■ **SOURCE PASSAGE**:
* * * * * * *
# Help with fish selection



## psilo357 (Apr 2, 2009)

I'm about to finally be investing in my 75 or 90 g tank. I have a few fish selected that i would like to be stocking in it, and want some advice and recommendations on what else I should get, just looking for lots of ideas I guess. 

Right now I have a 20g (long) with 4 small african cichlids, a common plec, and 2 clown loaches...( I know, i need a bigger tank, and thats what im doing here ) So I plan on taking the cichlids back to the fish store, so i can have a more community tank with all different fish, here is what I like so far:

3 - clown loach (love these guys, one more to add to my 2)
1 - common pleco that i already have

Current thoughts of what else (in order of interest), this part for more debate:
2 - pictus catfish (or other cool catfish, just like these so far)
1 - special pleco of some type (royal or emperor or another type i dont know about)
1 - Red Tail Shark
1 - Black ghost knife
maybe some schooling fish of some type
maybe a fressh water eel
maybe bala sharks

some other colorful fish that swim in front of the tank really, all but the top part is really up for debate.

Please, any recommendations welcome.

I will be using a small gravel substrate most likely, maybe sand if i can be talked into it, but i use this small gravel sand right now in my 20, from some sand products company, cheap too, which is why i like it, comes in 50 lb bags, and is dirty to start out, but once you flush it out a half dozen times, works great, and not too sharp, the cichlids love digging in it, and the loaches skimming over the top.

I will be putting rocks, driftwood, and maybe some rooted or floaing plants in, a teracotta pot or two, maybe a half one for a neat cave or soemthing, a clear tube if i get a black ghost knife, as they are really cool...

thanks for any and all discussions, help me pick my fish!!!


----------



## mollies (Mar 27, 2009)

good ideas. the ghost knifes are realy sensitive to difrent waters. might read up on them first. i like mollies. and tetras. the pictus cat are hard to. the water has to be just right.


----------



## onefish2fish (Jul 22, 2008)

the clown loaches and common plecos both get over a foot long, as well as the bala sharks. 

personally im a fan of large schools of neon tetras.


----------



## mollies (Mar 27, 2009)

i agree with the com plec would be way to big i found out the hard way.


----------



## JohnnyD44 (Dec 5, 2008)

clown loaches and common plecos will get too large for that tank, like the others said. 

as for a smalelr pleco, you could try a brittlenose? I am also in the same boat as 1fish, i love big schools of neon tetras, and in a 90G tank you could get a pretty sweet assortment of colors that would look great, like 18 of them


----------



## Byron (Mar 7, 2009)

Following the same line as the previous answers, I wouldn't mix all your suggested fish together in a 55g. The clowns and sharks will grow, and the knifefish is something I would not add until I knew a lot about them (which I don't). You're on the right track, asking before buying, so you should be able to avoid trouble and be successful. Read up on any fish you are considering; even simply do a Google search of "neon tetra" for example with bring up several sites with info on their requirements; do that for all the fish you're considering, and then decide which ones will be compatible. All the fish in a tank must be similar in water requirements--temperature, pH and hardness. Know the parameters of your tap water so you'll know beforehand what needs to be done to accomodate the fish you want; you either have to alter the water for the fish, or select fish that like your water. While many fish are somewhat adaptable, it comes down to replicating their natural needs as closely as possible if they are to be healthy and free of stress.
* * * * * * *
Duplicate everything in the fish-selection thread from "# Help with" down to "ideas I guess.", word for word. Work only from the fish-selection thread above.

■ **DATA SEGMENT**:
* * * * * * *
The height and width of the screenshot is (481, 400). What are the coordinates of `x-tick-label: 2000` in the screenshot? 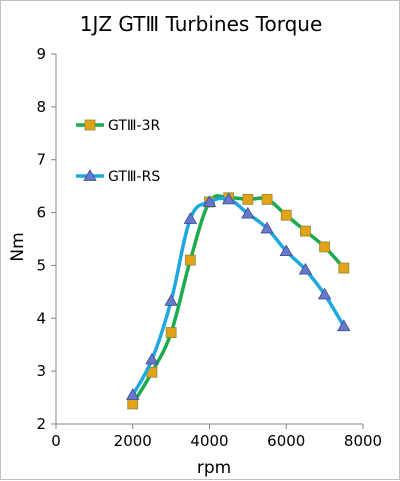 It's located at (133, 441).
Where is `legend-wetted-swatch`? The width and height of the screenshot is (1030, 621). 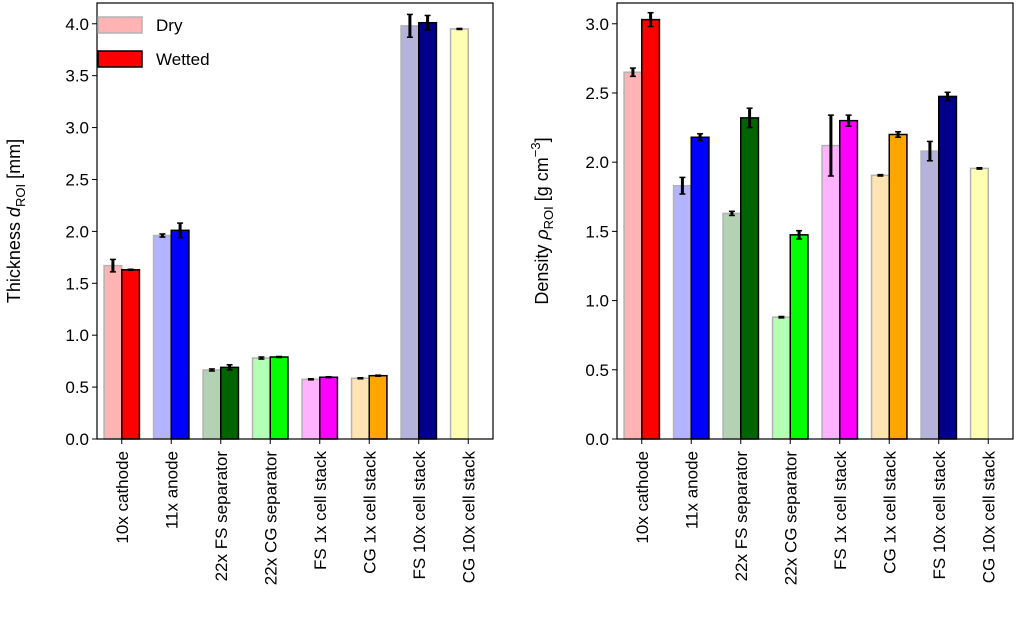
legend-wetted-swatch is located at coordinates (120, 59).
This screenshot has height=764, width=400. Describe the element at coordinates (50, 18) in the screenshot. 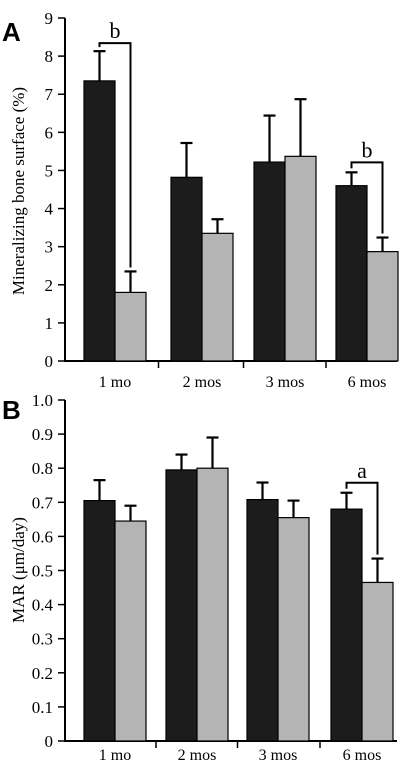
* * * * * * *
■ **OUTPUT OF THE TASK**:
# Help with fish selection



## psilo357 (Apr 2, 2009)

I'm about to finally be investing in my 75 or 90 g tank. I have a few fish selected that i would like to be stocking in it, and want some advice and recommendations on what else I should get, just looking for lots of ideas I guess.